Prepare Him Room: How to Worship Through Advent
Jonathan S. Welch | December 09, 2024
The Christmas season is filled with many sources of merriment and festivity, including lights, parties, food, presents, and quality time with those we love. But Christmas is also filled with busyness. For many, the phrase “hustle and bustle” is most commonly associated with Christmastime.
Indeed, it’s all too easy to get caught up in the frenetic activity of the holiday season. Some Christians observe a season of Advent as a way to make the holiday season more meaningful and worshipful. Whether or not your congregation formally observes Advent, the Christmas season offers every Christian countless opportunities to personally prepare our hearts and rekindle our worship of Christ the newborn King.
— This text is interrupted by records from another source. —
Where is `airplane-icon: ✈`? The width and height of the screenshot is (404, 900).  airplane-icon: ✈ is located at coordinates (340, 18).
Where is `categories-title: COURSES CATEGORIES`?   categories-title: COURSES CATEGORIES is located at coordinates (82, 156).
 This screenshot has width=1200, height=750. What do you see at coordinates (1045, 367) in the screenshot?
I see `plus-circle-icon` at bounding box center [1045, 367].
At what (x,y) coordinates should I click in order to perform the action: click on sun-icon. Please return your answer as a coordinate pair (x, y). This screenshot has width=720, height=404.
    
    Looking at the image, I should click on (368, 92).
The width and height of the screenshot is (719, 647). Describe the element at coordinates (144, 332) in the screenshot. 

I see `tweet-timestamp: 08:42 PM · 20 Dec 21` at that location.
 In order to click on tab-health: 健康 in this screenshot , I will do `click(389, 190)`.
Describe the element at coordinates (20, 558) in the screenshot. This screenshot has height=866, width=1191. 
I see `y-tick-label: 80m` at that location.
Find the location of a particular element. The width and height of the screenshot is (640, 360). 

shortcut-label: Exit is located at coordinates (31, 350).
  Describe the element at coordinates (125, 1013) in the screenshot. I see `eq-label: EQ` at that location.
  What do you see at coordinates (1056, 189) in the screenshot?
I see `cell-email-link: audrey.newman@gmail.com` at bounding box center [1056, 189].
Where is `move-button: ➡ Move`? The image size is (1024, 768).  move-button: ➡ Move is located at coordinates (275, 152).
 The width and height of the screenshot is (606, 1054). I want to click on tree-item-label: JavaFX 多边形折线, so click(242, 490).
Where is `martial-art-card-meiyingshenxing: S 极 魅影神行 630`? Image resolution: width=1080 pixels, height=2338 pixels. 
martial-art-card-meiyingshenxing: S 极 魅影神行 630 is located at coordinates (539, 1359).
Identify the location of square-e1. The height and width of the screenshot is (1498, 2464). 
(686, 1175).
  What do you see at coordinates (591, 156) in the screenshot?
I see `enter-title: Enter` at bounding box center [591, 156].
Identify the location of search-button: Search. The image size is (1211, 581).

With Christmas, we celebrate that God enters into time and dwells among humankind. The very name Immanuel is a reminder of this idea — that God is now with us (Matthew 1:21). In the days and weeks leading up to Christmas day, consider how you might invite God to enter your time and space. At Christmas, we celebrate God in embodied human flesh. So, whatever our embodied human experience, Advent is a season to remember that God is coming, that God is near, and that God is with us.
But what might this look like, practically, to “prepare him room” (in the vocabulary of “Joy to the World”) and make holiday experiences more worshipful? Here are a few ideas for how we can generate a deeper worship of Jesus through holiday experiences:
- Every viewing of Christmas lights is an opportunity to recognize Jesus as the light of the world. We no longer need to walk in darkness; we have the light of life (John 8:12).
- As we give gifts, may we remember the generous love of God, who gave us his Son (John 3:16).
- When we receive gifts, may we likewise recall that our new life in God is to be received — not earned. It is a gift from God (Ephesians 2:7–9).
- As we fellowship or feast with others in our church or community, may we also realize that God himself dwelt among us (John 1:14).
- Every Christmas song — even your least favorite holiday songs — can serve to remind us of the eruption of song surrounding Jesus’s glorious birth, where a multitude of heavenly hosts proclaimed, “Glory to God in the highest” (Luke 2:13). The glorious arrival of Christ the King deserves to be accompanied by our loudest and best music.
- Bring Christ-centered Christmas carols into your personal life. Sing them at home, even when you’re alone. And don’t just sing the lyrics, consider praying them too.
- Even our longing and waiting can become worshipful. Our longing for Christmas day to arrive pales in comparison to the generations who waited for the coming Messiah. Advent calendars and paper chains can offer a renewed perspective on waiting. The certainty of Christ’s birth brings resolution and satisfaction after a season of anticipation.
And the list of holiday experiences could go on and on. These are just a few examples. In each and every Christmas experience, look for opportunities to slow down; to listen for God’s voice; to make space for contemplation, reflection, or wonder; and to offer up words and affections of adoration and praise to the God who does not forget his people and meets us wherever we may be.
However you choose to use your time this holiday season, make it worshipful. We celebrate Christmas once annually as a way to bring a heightened emphasis, if not also a fresh sense of awe, to the glory of God on display in the miracle of the birth of Christ. May we not let busyness of the holiday season rob us of the everyday opportunities all around us to worship Jesus.
“Enter his gates with thanksgiving,
and his courts with praise!
Give thanks to him; bless his name!
For the Lord is good;
his steadfast love endures forever,
and his faithfulness to all generations.”